▶ [Raw data]
#####

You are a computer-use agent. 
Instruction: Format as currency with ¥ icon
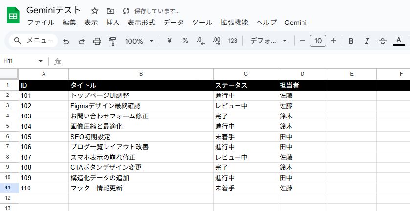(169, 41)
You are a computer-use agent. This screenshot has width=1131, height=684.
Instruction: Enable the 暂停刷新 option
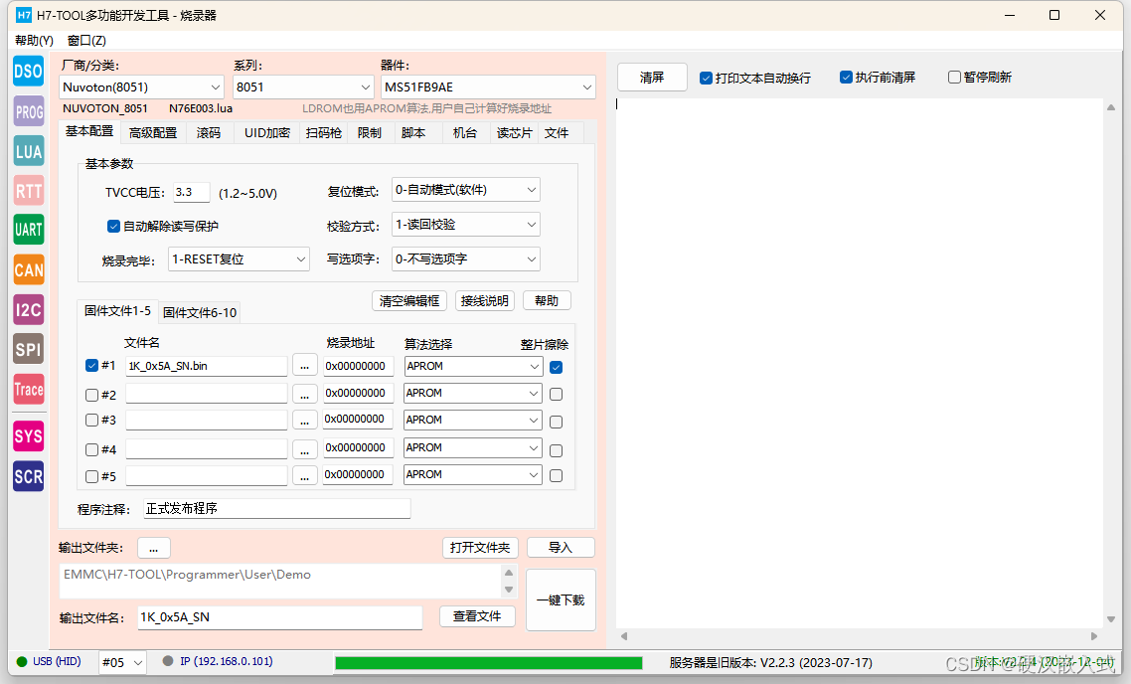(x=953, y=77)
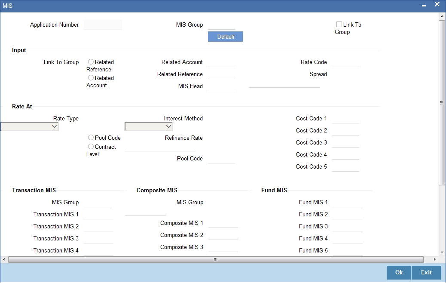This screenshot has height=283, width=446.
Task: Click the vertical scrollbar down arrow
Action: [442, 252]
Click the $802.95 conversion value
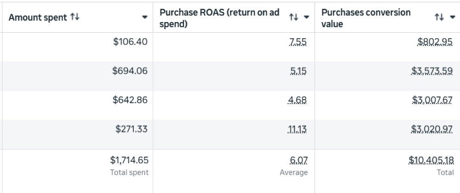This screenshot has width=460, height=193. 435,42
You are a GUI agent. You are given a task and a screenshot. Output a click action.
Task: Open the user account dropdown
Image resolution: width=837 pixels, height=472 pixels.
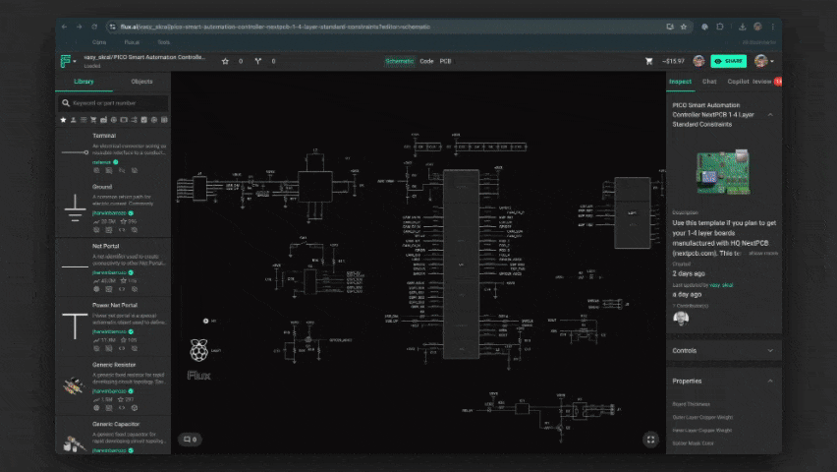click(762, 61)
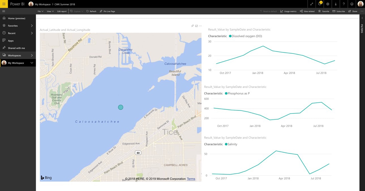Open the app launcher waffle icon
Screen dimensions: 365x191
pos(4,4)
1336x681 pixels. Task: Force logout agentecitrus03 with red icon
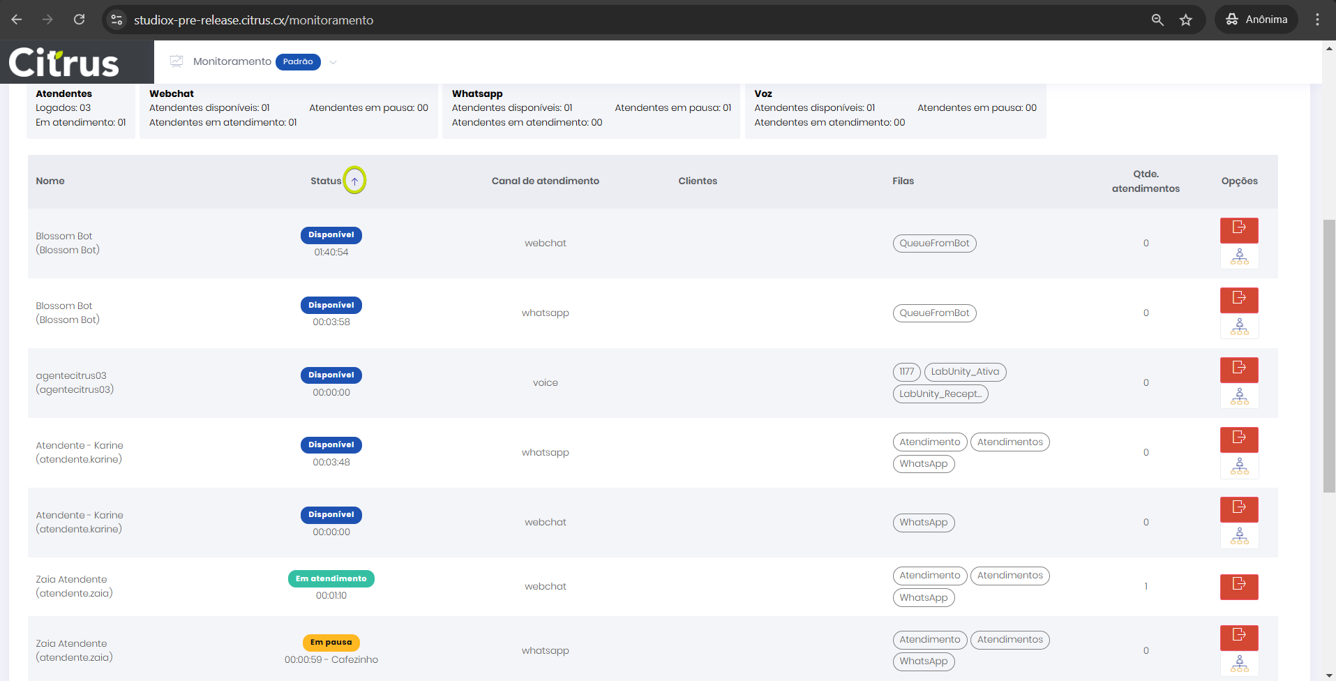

#####

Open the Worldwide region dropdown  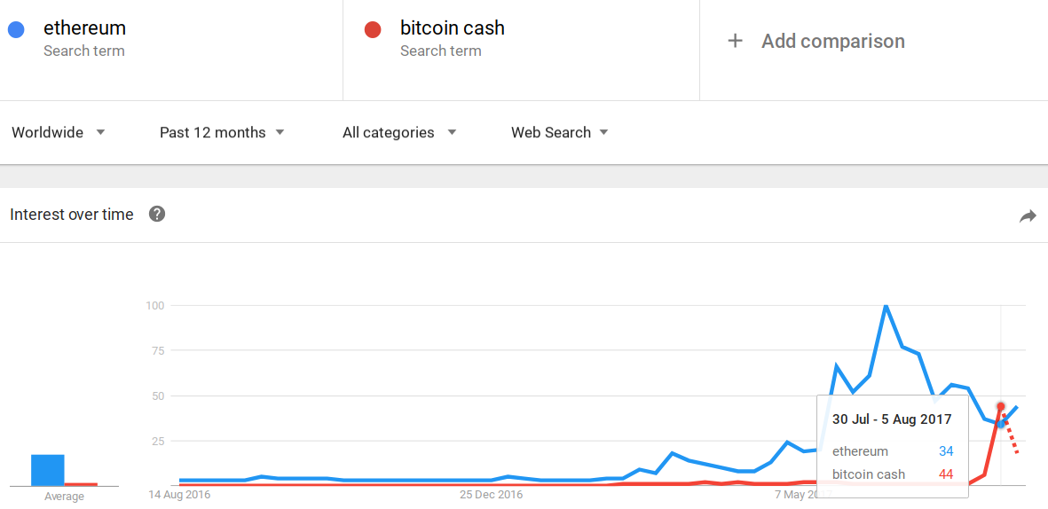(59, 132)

#####

▶ [Your instructions] Using the records above, return word for word the lines that begin at the one containing "Image resolution: width=837" and end at the one containing "1336x681 pixels. Task: Force", both of them included and no pictures.

▶ [Answer to the problem]
Image resolution: width=837 pixels, height=472 pixels.
click(762, 61)
Open the app launcher waffle icon
Screen dimensions: 365x191
pos(4,4)
1336x681 pixels. Task: Force logout agentecitrus03 with red icon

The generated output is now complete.